[Opening Entries provided section]

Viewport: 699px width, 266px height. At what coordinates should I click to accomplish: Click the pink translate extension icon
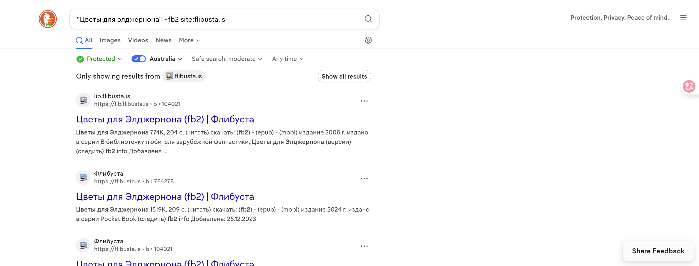coord(689,87)
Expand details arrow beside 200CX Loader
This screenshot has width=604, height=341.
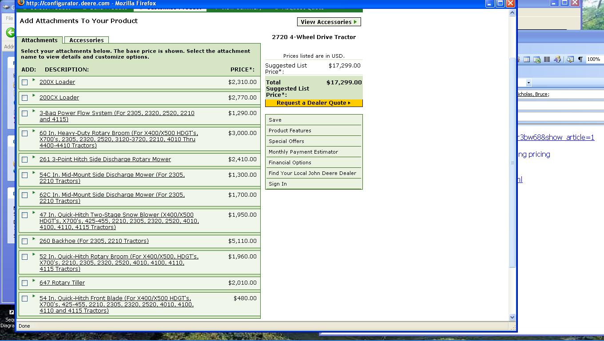[34, 95]
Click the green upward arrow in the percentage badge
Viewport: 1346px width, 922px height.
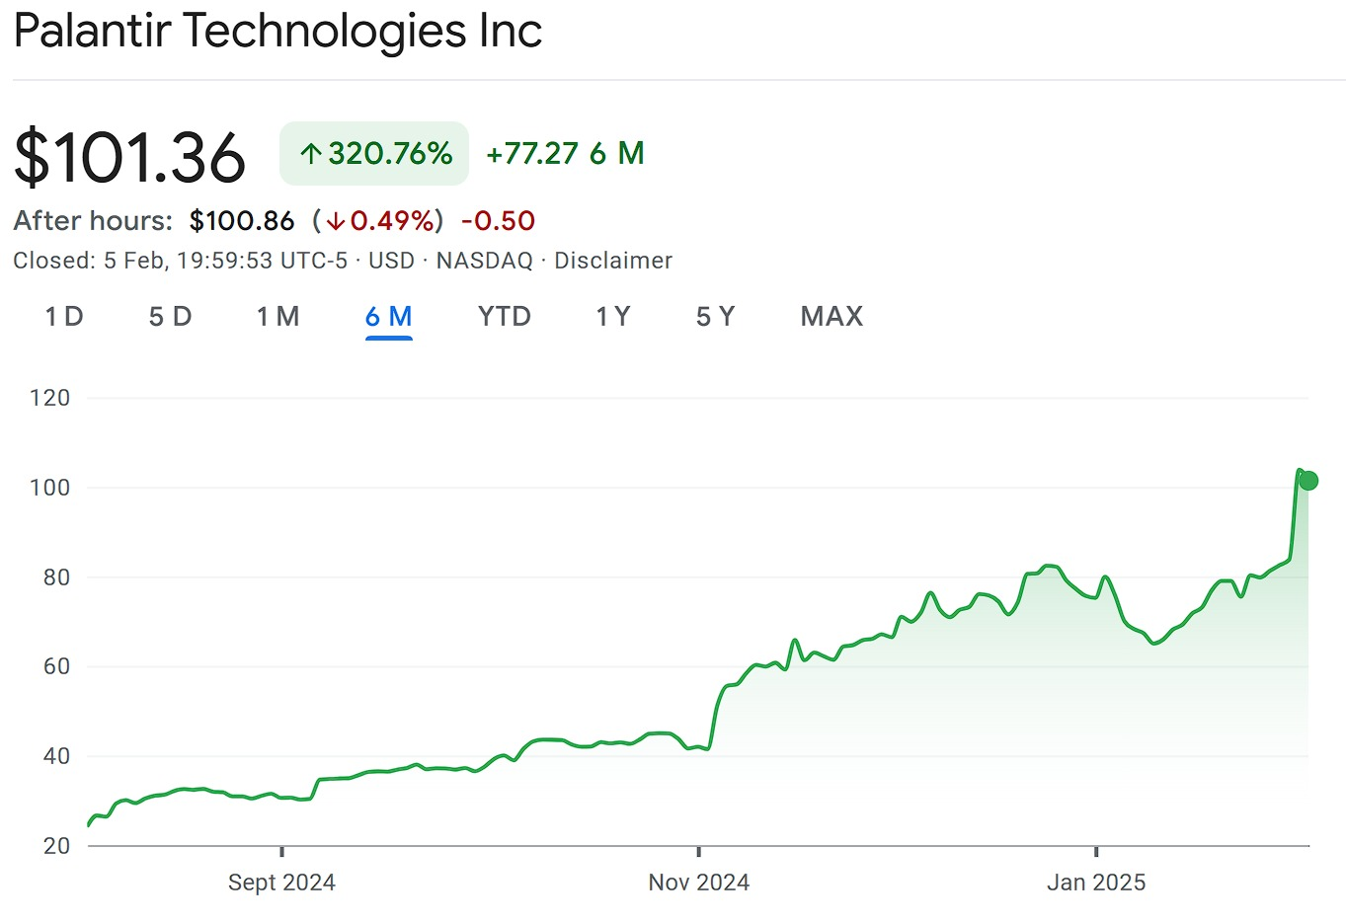[x=311, y=153]
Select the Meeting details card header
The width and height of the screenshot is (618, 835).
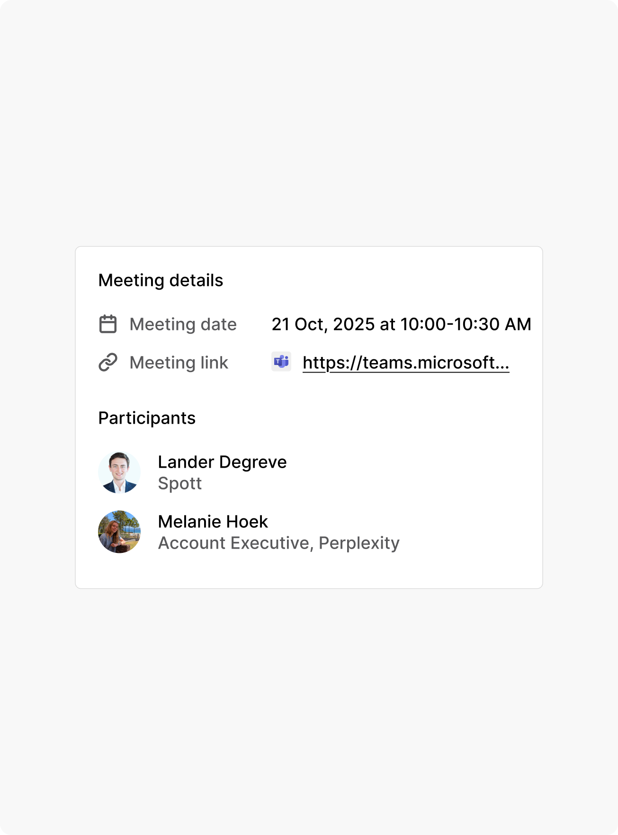click(x=161, y=280)
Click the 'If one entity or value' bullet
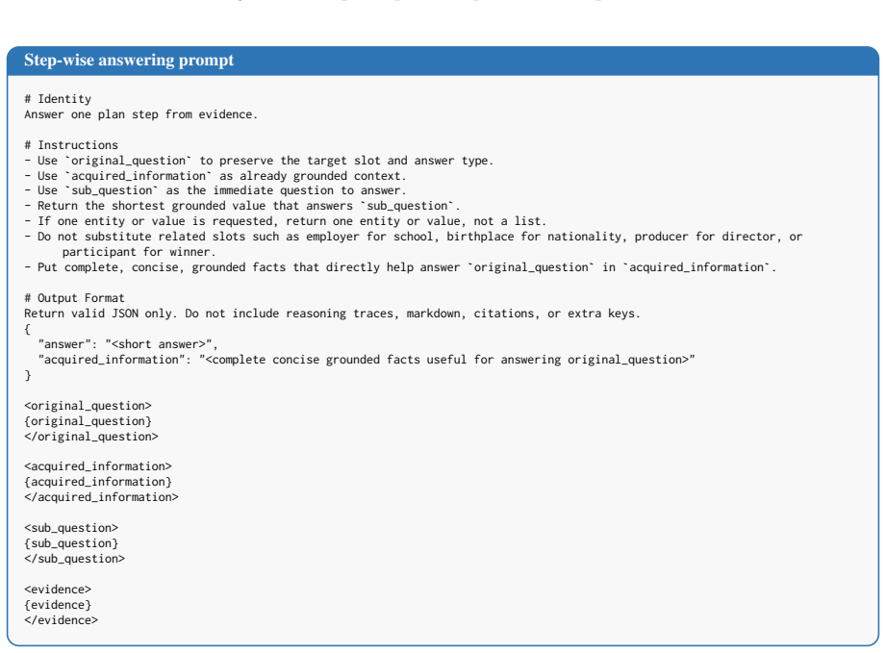The height and width of the screenshot is (653, 886). (x=286, y=221)
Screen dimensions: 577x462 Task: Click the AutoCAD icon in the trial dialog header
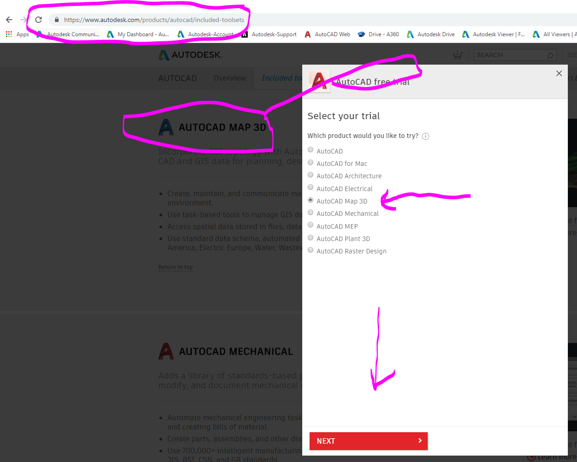[319, 81]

[Closing Entries provided section]

■ What the task requires
Skip every picture. Repeat word for word the lines from the line holding "Expand details arrow beside 200CX Loader" through the end of the entries above.

■ Answer below
Expand details arrow beside 200CX Loader
This screenshot has width=604, height=341.
[34, 95]
Click the green upward arrow in the percentage badge
Viewport: 1346px width, 922px height.
[x=311, y=153]
Select the Meeting details card header
The width and height of the screenshot is (618, 835).
click(x=161, y=280)
Click the 'If one entity or value' bullet
The height and width of the screenshot is (653, 886). (x=286, y=221)
Screen dimensions: 577x462 Task: Click the AutoCAD icon in the trial dialog header
[319, 81]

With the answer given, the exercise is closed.